I was hoping you could provide some assistance with a data modeling question (my apologies if a similar question has already been posed). I have time based data that I need to store on a per customer (aka app id ) basis so that I can easily return it in sorted order by event time. The data in question is being written at high volume (~50K / sec) and I am concerned about the cardinality of using either app id or event time as the row key as either will likely result in hot spots. Here are is the table definition I am considering:
create table organic_events (
PRIMARY KEY (app_id, event_time, event_id)
) WITH CLUSTERING ORDER BY (app_id asc,event_time desc);
So that I can be able to query as follows which will naturally sort the results by time descending:
select * from organic_events where app_id = 1234 and event_time <= '2012-01-01' and event_time > '2012-01-01';
Anyone have an idea of the best way to accomplish this? I was considering the following:
- Making the row key a concatenation of app id and 0-100 using a mod on event id to get the value. When getting data I would just fetch all keys given the mods (app_id in (1234_0,1234_1,1234_2, etc).
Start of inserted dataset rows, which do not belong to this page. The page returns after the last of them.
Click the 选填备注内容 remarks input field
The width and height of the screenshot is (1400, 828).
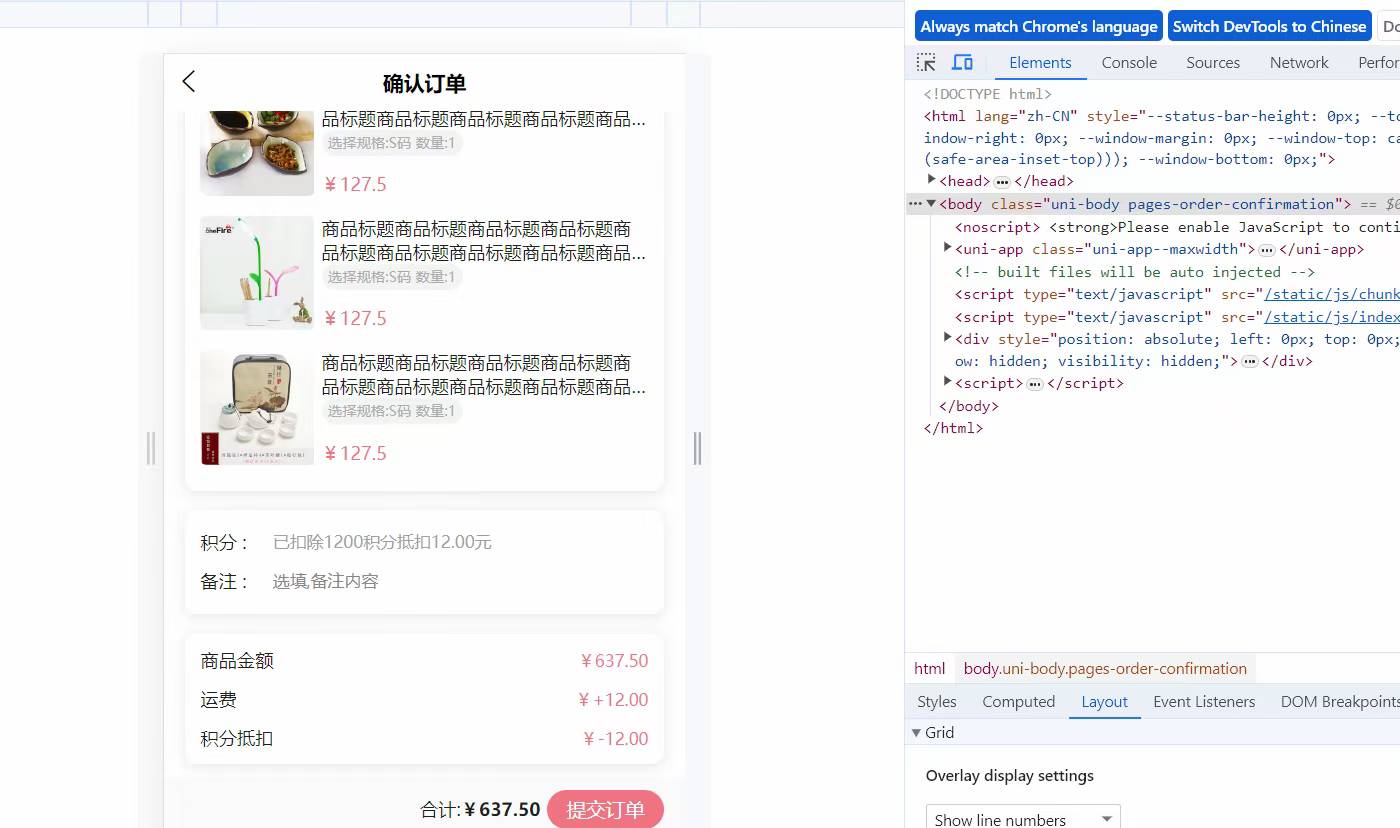324,581
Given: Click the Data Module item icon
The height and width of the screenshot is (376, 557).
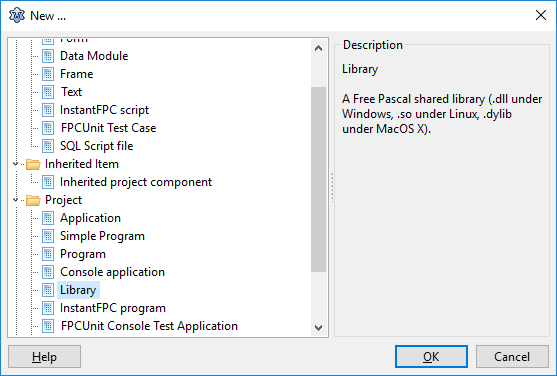Looking at the screenshot, I should click(48, 56).
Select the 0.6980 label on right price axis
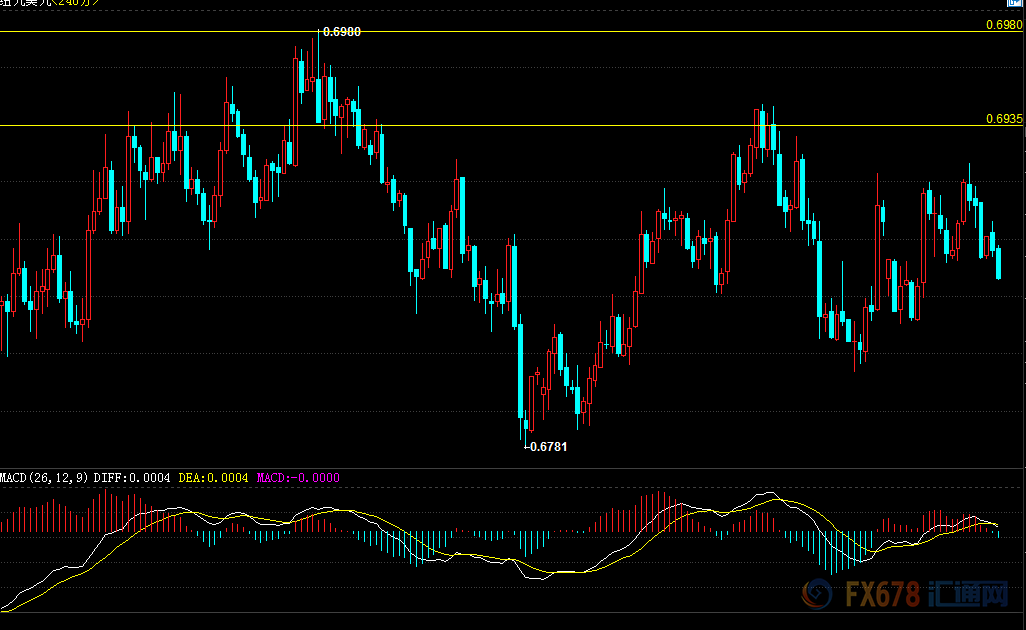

This would alleviate the "hot" key issue but still seems expensive and a little hacky
- I tried removing app_id from the primary key all together (using primary key of user_id, event_time, event_id) and making app_id a secondary index. I would need to sort by time on the client. The above query is valid however running a query is VERY slow as I believe it needs to fetch every row key that matches the index which is quite expensive (I get a timeout in cqlsh).
- Create a different column family for each app id (I.e. 1234_organic_events). Note that we could easily have 1000s of application ids.